- Tarefas:
(1) Repete fielmente a parte do texto sobre a previsão meteorológica que abre com as palavras "É provavel que" e fecha com "precipitação pontualmente excessiva.".
(2) Segundo o texto sobre a previsão meteorológica, que nível de alerta é atribuído à região?
(3) Dá seguimento ao texto sobre a previsão meteorológica a partir do ponto em que termina.

- Trecho de origem:
Esta camada de ar mais energético colocar-se-há entre uma dry line que separa o ar mais humido do ar mais seco que ocorre em Espanha e Norte/Centro de PT, e uma frente de brisa que afecta o litoral W marcando  a margem da camada de ar maritimo mais estavel.

Durante o dia a insolação deverá, em conjunto com  advecção, gerar uns 1000J/Kg de 0-1km MLCAPE...a presença de forçamento dinamico, e convergencia devido á dry line/frente de brisa deverá garantir que alguns focos convectivos surjam.

A convecção que surgir beneficiará de  algum shear associado á circulação do vortice acima dos 700hpa ( 1-8km shear em torno aos 20-30kts).

É provavel que as células acabem por se organizar em clusters, cujo movimento lento para NW/W coloca algum risco de precipitação pontualmente excessiva.

Tambem os gradientes de theta-e nos niveis médios colocam algum risco de granizo e down/microbursts.

Por estes motivos coloco um nivel amarelo marginal, contornando a região de maior overlay entre o shear e o maximo de CAPE, e tambem onde está modelado mais forçamento dinamico.









Cinzento
- Possibilidade de aguaceiros ou trovoada

Amarelo
-Possibilidade de aguaceiros ou trovoada
-Precipitação pontualmente excessiva
- Granizo
- Downburst ( risco baixo de rajadas)


----------



## james (15 Mai 2014 às 15:38)

Boas ,

De saida em saida , aumenta Cada vez mais as probabilidades de na proxima semana termos umas entradas frias .

Chuva e granizo , em especial no Litoral Norte e Centro, e neve nas terras altas poderao ser uma realidade na proxima semana .

O normal para a epoca , tal como tambem e normal estas temperaturas elevadas .

Mas maio e assim mesmo !


----------



## PortugalWeather (15 Mai 2014 às 18:08)

james disse:


> Boas ,
> 
> De saida em saida , aumenta Cada vez mais as probabilidades de na proxima semana termos umas entradas frias .
> 
> ...

Entradas de dados recolhidos
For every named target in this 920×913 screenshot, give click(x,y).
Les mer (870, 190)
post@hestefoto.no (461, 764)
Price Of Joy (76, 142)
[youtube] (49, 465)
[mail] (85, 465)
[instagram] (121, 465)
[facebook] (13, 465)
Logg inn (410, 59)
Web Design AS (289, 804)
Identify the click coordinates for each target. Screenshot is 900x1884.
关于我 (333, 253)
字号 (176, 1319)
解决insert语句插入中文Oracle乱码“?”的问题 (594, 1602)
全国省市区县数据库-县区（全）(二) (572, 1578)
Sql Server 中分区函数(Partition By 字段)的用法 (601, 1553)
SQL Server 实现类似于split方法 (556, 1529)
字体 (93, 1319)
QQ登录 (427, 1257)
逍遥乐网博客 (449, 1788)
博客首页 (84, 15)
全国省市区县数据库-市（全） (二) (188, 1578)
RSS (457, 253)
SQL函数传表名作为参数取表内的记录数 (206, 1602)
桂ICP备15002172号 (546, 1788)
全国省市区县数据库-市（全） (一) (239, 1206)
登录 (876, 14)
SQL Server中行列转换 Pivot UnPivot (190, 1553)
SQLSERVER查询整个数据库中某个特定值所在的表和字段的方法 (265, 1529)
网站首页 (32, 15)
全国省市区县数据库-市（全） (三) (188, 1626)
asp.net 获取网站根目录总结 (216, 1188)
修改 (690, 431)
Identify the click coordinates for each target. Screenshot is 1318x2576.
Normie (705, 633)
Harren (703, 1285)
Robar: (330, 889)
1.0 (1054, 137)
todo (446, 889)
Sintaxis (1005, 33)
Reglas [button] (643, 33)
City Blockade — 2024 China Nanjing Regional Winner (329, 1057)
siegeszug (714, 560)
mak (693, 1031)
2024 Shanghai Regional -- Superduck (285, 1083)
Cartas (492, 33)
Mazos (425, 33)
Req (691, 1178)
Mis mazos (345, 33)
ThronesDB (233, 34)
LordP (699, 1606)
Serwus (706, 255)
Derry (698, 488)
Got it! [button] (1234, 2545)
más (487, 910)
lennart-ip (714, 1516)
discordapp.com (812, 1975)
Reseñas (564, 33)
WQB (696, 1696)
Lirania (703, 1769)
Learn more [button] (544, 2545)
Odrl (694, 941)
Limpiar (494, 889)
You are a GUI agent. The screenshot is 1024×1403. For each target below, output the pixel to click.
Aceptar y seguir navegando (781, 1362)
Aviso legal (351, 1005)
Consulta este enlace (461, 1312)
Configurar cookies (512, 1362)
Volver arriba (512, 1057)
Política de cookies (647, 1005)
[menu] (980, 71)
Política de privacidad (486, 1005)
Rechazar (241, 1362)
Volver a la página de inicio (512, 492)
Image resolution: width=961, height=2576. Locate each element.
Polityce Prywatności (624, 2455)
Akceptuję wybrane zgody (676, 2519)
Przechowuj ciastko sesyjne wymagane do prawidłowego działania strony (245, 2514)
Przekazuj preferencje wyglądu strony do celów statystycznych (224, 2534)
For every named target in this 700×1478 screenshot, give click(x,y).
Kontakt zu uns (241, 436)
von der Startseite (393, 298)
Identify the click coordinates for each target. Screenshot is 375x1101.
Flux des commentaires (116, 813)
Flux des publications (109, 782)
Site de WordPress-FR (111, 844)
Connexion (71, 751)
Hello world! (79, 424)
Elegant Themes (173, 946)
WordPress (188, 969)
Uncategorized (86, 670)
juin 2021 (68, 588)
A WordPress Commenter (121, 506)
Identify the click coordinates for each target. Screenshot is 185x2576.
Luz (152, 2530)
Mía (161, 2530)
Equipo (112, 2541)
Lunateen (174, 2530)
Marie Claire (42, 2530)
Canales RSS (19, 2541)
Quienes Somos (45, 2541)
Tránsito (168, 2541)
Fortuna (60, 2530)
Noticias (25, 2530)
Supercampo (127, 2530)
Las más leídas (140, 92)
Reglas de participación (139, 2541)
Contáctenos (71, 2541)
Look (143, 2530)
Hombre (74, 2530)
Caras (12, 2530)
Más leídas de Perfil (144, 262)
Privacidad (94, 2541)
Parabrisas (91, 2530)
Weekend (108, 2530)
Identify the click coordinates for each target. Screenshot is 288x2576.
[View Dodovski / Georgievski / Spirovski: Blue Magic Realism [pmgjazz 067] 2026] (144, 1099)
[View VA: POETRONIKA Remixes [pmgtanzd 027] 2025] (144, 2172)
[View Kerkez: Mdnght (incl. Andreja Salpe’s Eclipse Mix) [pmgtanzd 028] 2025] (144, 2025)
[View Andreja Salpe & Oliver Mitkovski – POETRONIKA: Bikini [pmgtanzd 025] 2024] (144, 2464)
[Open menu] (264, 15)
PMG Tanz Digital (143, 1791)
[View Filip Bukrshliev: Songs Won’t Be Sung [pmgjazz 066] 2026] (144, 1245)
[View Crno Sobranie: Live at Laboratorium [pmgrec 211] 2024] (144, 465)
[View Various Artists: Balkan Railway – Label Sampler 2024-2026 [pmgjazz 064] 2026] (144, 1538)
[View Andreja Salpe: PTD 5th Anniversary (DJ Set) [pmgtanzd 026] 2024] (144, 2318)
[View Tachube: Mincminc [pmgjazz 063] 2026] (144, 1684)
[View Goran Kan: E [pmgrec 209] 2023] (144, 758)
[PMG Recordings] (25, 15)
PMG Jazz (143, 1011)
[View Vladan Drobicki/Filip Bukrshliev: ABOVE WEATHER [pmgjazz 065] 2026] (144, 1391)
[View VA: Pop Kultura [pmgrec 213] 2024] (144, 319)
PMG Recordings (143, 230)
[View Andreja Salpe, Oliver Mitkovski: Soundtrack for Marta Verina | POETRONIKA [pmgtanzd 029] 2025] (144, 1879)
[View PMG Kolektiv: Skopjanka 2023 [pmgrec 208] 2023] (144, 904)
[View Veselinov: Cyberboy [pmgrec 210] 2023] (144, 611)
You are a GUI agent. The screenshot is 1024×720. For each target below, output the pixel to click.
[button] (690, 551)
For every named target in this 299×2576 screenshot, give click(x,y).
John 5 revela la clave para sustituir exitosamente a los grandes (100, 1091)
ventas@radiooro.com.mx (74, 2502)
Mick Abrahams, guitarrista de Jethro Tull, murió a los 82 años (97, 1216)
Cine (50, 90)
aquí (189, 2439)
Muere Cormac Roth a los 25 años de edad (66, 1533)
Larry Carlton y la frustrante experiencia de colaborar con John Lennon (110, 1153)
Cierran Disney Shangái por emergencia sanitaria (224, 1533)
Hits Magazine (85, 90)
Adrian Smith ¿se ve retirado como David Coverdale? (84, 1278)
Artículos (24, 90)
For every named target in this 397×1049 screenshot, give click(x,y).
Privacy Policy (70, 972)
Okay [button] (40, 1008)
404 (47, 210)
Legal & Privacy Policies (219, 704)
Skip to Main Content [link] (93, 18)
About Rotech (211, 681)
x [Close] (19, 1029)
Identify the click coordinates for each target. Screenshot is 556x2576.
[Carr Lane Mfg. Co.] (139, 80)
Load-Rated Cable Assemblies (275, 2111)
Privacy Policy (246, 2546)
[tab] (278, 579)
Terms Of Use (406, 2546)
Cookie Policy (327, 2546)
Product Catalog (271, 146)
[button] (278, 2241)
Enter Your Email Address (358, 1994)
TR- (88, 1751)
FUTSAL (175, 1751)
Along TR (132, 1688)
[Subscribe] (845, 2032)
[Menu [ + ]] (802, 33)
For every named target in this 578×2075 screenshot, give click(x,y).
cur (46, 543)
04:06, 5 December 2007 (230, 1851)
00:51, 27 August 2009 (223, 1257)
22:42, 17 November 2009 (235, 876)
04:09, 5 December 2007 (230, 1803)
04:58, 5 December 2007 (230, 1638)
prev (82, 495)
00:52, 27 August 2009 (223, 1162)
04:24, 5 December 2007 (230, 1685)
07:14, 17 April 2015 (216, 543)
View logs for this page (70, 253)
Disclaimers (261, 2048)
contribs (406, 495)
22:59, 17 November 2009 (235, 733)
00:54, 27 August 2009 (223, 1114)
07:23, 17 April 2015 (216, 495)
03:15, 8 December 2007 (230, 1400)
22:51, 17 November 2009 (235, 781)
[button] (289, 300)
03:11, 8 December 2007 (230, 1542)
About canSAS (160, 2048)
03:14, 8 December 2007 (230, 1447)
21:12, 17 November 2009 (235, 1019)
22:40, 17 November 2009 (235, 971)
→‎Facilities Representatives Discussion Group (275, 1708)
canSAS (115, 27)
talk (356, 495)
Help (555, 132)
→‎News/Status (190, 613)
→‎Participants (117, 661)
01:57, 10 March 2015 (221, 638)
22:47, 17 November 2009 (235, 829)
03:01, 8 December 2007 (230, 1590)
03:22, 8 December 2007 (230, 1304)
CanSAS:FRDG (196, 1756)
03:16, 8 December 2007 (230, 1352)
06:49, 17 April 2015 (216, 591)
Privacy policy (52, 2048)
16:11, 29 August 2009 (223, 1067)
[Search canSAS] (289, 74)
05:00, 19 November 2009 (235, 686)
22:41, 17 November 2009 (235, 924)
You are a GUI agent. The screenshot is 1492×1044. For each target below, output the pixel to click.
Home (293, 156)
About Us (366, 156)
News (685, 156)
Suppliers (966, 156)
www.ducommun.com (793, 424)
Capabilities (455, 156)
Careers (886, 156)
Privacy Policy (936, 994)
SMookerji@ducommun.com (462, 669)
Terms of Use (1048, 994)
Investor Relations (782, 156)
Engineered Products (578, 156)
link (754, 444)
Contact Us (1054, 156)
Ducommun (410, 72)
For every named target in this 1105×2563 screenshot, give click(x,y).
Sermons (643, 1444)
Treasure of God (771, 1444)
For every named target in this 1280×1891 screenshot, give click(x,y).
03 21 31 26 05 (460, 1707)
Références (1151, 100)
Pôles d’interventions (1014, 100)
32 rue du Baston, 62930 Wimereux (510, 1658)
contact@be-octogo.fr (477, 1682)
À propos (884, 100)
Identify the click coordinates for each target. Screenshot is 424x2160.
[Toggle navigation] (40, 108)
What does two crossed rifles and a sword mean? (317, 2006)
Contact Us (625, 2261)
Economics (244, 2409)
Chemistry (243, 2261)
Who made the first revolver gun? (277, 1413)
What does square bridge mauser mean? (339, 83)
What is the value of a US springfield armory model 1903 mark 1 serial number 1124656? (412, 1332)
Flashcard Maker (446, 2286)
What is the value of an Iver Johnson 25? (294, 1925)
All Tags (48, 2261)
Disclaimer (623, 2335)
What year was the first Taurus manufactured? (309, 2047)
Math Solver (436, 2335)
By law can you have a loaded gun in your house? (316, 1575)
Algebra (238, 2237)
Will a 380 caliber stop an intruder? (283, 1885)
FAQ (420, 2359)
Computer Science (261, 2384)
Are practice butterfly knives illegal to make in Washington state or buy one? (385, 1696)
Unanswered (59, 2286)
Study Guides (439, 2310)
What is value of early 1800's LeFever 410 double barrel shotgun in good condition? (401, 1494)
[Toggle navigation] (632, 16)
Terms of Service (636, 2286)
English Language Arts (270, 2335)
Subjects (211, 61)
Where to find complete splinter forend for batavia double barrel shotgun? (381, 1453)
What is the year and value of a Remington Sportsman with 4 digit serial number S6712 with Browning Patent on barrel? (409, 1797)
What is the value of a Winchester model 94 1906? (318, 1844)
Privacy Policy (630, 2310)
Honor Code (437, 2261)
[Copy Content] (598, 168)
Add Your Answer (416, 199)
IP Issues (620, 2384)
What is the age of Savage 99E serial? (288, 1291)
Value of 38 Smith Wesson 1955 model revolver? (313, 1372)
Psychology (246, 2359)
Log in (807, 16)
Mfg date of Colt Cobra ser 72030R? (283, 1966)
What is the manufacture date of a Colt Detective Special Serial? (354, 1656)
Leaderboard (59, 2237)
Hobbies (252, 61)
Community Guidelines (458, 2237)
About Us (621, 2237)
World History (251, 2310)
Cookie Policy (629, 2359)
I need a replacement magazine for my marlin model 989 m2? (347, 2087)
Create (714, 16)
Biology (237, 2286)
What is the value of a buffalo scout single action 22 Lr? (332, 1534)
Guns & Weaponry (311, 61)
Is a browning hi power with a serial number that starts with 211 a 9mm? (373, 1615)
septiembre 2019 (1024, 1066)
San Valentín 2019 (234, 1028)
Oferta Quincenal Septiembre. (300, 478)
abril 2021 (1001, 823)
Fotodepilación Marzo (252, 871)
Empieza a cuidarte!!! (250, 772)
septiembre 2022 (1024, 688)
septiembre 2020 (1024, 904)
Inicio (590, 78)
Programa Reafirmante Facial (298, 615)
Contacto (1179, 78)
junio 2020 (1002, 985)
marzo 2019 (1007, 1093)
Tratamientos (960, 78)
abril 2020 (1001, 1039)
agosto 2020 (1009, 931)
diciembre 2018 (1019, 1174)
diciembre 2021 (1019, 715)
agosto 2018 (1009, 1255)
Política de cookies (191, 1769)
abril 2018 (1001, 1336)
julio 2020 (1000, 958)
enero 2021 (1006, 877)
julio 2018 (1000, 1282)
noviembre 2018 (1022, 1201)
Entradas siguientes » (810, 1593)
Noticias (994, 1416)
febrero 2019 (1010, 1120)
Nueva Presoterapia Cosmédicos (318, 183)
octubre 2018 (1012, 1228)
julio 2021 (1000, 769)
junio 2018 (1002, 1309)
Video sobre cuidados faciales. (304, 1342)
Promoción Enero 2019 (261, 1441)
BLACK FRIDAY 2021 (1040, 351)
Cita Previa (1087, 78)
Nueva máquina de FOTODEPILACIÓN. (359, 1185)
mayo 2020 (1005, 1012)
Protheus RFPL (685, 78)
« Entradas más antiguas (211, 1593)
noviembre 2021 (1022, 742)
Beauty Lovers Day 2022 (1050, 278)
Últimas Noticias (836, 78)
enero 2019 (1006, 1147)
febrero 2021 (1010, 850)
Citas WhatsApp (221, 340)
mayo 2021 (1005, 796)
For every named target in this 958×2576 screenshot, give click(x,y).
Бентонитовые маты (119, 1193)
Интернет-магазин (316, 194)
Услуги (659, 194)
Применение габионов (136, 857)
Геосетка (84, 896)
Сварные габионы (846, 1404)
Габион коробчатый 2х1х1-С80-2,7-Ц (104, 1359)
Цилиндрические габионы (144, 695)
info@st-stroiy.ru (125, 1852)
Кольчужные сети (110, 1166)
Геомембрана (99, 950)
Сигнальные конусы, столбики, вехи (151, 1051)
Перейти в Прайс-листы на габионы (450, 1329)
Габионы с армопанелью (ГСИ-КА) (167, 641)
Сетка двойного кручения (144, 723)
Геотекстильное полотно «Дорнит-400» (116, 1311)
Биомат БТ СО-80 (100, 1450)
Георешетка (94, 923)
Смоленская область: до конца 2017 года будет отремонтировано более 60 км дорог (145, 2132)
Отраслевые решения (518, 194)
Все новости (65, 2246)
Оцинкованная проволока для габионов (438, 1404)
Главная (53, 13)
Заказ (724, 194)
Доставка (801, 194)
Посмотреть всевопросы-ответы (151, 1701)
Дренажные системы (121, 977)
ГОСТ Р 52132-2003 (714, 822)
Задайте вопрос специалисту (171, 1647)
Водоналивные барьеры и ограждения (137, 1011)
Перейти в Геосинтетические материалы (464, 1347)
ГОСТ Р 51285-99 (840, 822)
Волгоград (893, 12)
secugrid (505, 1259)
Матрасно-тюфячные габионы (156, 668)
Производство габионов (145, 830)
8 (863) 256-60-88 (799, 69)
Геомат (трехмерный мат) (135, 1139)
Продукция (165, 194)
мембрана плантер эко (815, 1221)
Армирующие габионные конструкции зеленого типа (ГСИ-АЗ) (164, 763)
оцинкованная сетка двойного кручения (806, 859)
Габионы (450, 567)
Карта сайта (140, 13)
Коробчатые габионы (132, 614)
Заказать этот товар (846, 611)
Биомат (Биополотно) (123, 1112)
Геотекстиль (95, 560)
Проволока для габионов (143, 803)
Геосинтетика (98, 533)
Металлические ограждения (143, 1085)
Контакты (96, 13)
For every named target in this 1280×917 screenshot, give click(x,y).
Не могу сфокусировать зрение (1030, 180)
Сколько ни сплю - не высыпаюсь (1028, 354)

- Lista de respostas:
(1)
É provavel que as células acabem por se organizar em clusters, cujo movimento lento para NW/W coloca algum risco de precipitação pontualmente excessiva.

(2) Um nível amarelo marginal.

(3)
Falando de coisas mais interessantes , de facto confirma-se james, cada vez mais solidifica o cenário de uma semana chuvosa e fresca com os sistemas frontais a descerem até a PI, mais uma vez como costume o NW irá registar bons acumulados, eu prevejo para este evento acumulados totais para o NW entre os 50-80mm o que fará com que o mês termine dentro da média.


----------



## Meteo Trás-os-Montes (15 Mai 2014 às 18:36)

Geadas nesta altura? Será? Na minha terra perdemos tudo se tal vier a acontecer!


----------



## Gerofil (15 Mai 2014 às 18:38)

*Nebulosidade e precipitação*


----------



## Célia Salta (15 Mai 2014 às 18:44)

boas do que se trata esse mapa?


----------



## david 6 (15 Mai 2014 às 23:30)

... Portugal ...

The southbound moving upper low interacts with rich BL moisture (LL mixing ratios up to 9 g/kg) and a confined region of 500-1000 J/kg MLCAPE evolves. DLS remains weak with 10 m/s or less, but 15 m/s 0-3 km shear and increasing LL shear during the late afternoon point to an augmented chance for organized pulsating thunderstorms. Large hail and strong wind gusts will be the main hazard. Interaction of mature storms with coastal sea breeze fronts could support an isolated tornado event. Storms start to weaken after sunset but a large hail risk continues until midnight due to MUCAPE of up to 800 J/kg.


----------



## james (16 Mai 2014 às 16:09)

Boas ,

Na proxima semana , as temperaturas maximas podem descer 15 a 20 ° C em alguns locais comparativamente a esta semana .


----------



## stormy (16 Mai 2014 às 17:23)

Boas..

Quanto á convecção, amanhã poderemos ter alguma actividade pontual na região SE.

*Analise/Sinóptica*

Em altura uma cut-off posiciona-se sobre o Estreito,com T500<-15ºC presente em boa parte do SW da Peninsula.
Na periferia NW da cut-off, um maximo de fluxo nos niveis médios e altos deverá afectar o Algarve, na margem do vortice em altura.
O padrão em altitude apresenta alguma subsidencia, mas com maior expressão numa area já a sul do Algarve...

Á superficie uma dry line avança desde o Alentejo, marcando o limite de progressão de uma massa de ar continental seco.
No Algarve está presente uma massa de ar ainda humido/energético em especial abaixo dos 850hpa, alimentada pelas brisas de S/SE.

Durante a tarde, o aquecimento diurno/ar frio em altura deverão gerar algumas centenas de J/Kg de MLCAPE, provavelmente perto de 500J/Kg na mesoescala.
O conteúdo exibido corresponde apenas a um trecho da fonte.